Document passage:
--------------------------------------------------
This Robert Parloff column was written on April 27, 20221 for the Lawfare Blog.
A brilliant analysis and given that Bannon’s defense is up tomorrow a critical one.
Bannon’s defense rides a weird third rail of idealism about Bannon’s employment, his lawyer’s efforts on his behalf, and accepting circuitous legal arguments.
“The gist of the injustice Bannon’s team posits is captured in the following passage in their initial brief on the “advice of counsel” issue:
Picture this. You are a former top advisor to the President of the United States. You receive a subpoena from a congressional committee. The subpoena includes 10 pages of arcane instructions. It seeks testimony and documents about communications with your former boss while he was President. You are not a lawyer. You retain a lawyer. He is a seasoned former federal prosecutor who has experience with subpoenas. He explains that the former President has asserted executive privilege, and that based on long-standing U.S. Department of Justice authority, you should not appear for deposition or provide documents. He tells you that he will try to reach an accommodation with the Select Committee. You follow the advice of your attorney. Shortly thereafter you are charged with a crime and face up to two years in jail.
That’s a compelling narrative—at first blush. But it omits at least three important and countervailing points. First, the seasoned lawyer’s advice was dubious on its face insofar as a great deal of the material covered by the subpoena was not plausibly privileged under any reading of the law of executive privilege. (I sent Costello a brief summary of my views, seeking comment. In response, one of his co-counsel in the Bannon case, David Schoen, sent an eight-paragraph rebuttal. He writes that “the premise of your assertion mixes concepts and at least implies one erroneous premise,” and that “any reading of the relevant OLC opinions would demonstrate the error of that premise.” His full response can be found here.)
To be sure, the OLC has issued, over the decades, several opinions which do claim that high-level presidential advisors enjoy an “absolute immunity” from congressional subpoenas that would allow them to refuse even to show up for a deposition. Lawfare has had occasion to analyze these and related OLC memoranda in several in-depth posts and podcasts in recent months. As Lawfare’s commentators have noted, however, these opinions lack the force of law outside of the executive branch and have been repeatedly and caustically rejected by U.S. district judges whenever they have been tested in court.
--------------------------------------------------
Instruction 1: In the passage on Bannon's defense, who sent the eight-paragraph rebuttal to the author's summary of his views?
Instruction 2: Carry the passage on Bannon's defense forward from its last sentence.
The material from this point on comes from a different source and is unrelated to the passage on Bannon's defense.
--------------------------------------------------
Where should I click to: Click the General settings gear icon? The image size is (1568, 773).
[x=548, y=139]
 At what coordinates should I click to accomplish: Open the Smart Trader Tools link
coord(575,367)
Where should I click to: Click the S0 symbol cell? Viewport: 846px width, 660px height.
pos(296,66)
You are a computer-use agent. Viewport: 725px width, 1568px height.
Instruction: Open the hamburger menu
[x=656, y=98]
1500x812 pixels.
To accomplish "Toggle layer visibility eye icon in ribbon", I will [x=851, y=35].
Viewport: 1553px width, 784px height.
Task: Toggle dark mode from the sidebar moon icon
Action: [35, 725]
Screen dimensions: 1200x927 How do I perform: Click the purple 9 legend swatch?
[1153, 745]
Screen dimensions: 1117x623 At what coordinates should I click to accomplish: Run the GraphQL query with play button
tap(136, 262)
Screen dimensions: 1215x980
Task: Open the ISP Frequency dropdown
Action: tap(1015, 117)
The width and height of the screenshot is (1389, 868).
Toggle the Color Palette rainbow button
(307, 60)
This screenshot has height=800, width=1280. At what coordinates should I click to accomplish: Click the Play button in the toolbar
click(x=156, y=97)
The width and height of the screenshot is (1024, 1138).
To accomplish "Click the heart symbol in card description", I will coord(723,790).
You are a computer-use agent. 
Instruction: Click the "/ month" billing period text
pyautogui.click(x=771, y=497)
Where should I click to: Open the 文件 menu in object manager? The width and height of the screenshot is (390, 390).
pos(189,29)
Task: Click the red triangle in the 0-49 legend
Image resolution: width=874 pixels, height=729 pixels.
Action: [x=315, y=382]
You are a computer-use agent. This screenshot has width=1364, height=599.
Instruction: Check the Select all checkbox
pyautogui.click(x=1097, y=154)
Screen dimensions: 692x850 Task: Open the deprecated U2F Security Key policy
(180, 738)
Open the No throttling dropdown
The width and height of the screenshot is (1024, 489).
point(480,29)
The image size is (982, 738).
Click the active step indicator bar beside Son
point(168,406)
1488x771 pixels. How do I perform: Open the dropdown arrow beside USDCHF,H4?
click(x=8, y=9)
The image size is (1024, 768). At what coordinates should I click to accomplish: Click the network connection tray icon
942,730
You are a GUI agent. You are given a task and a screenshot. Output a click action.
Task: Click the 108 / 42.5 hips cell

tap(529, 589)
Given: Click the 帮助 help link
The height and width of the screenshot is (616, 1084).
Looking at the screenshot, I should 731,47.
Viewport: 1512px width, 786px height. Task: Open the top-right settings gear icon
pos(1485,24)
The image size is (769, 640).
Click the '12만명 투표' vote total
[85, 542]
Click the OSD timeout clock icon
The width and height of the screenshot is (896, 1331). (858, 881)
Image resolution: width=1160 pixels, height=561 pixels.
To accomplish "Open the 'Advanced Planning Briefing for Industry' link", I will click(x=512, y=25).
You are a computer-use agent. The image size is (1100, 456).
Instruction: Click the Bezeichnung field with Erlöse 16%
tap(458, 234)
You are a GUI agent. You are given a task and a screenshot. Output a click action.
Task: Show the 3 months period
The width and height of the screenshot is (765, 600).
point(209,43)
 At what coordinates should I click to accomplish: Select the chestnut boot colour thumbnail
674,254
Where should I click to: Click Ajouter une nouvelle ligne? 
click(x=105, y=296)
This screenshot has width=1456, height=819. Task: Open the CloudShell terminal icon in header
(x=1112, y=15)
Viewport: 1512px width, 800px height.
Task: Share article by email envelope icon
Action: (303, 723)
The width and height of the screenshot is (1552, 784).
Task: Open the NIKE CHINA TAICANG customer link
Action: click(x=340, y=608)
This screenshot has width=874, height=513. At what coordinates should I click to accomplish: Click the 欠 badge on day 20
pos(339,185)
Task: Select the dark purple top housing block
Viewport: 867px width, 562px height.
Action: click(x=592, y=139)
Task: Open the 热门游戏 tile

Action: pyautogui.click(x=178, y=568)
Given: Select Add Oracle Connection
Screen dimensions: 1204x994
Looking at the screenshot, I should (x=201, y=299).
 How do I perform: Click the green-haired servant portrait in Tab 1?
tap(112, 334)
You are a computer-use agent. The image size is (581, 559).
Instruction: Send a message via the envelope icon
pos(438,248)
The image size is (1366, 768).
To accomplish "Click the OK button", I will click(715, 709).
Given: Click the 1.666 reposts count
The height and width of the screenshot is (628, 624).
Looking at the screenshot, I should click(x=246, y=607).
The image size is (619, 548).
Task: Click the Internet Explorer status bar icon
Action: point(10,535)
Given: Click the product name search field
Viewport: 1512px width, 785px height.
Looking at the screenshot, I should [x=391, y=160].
--------------------------------------------------
Answer 1: David Schoen, one of Costello's co-counsel in the Bannon case.

Answer 2:
Far more important, no OLC opinion has ever claimed that a private citizen, subpoenaed in connection with his or her conduct as a private citizen, was totally immune from a congressional subpoena. That was Costello’s novel claim. While there was precedent for allowing a president to assert executive privilege over specific communications he or his advisors have had with private citizens, that’s different from claiming that a private citizen subpoenaed to provide information about actions taken in his private capacity has absolute “immunity” to stonewall.
Second—and I won’t spend much time on this because, again, Lawfare has recently and repeatedly addressed this issue at length—none of these OLC opinions gives guidance about a situation, like Bannon’s, in which the current president has actually waived executive privilege, as President Biden did in this letter, and it was a former president that was purporting to assert it.
But third—and most remarkably—it’s not even clear that former President Trump ever properly asserted executive privilege over Bannon’s documents or testimony. As explained in greater detail below, Justin R. Clark, Trump’s counsel, played an elusive cat-and-mouse game when it came to invoking privilege. He refused Costello’s repeated entreaties to directly engage with the select committee. Moreover, Clark repeatedly told Costello that Costello was mischaracterizing Trump’s stance in Costello’s own letters to the committee. And he specifically told Costello that Trump was not claiming that Bannon enjoyed any broad immunity from responding to the subpoena at all.”
A great read.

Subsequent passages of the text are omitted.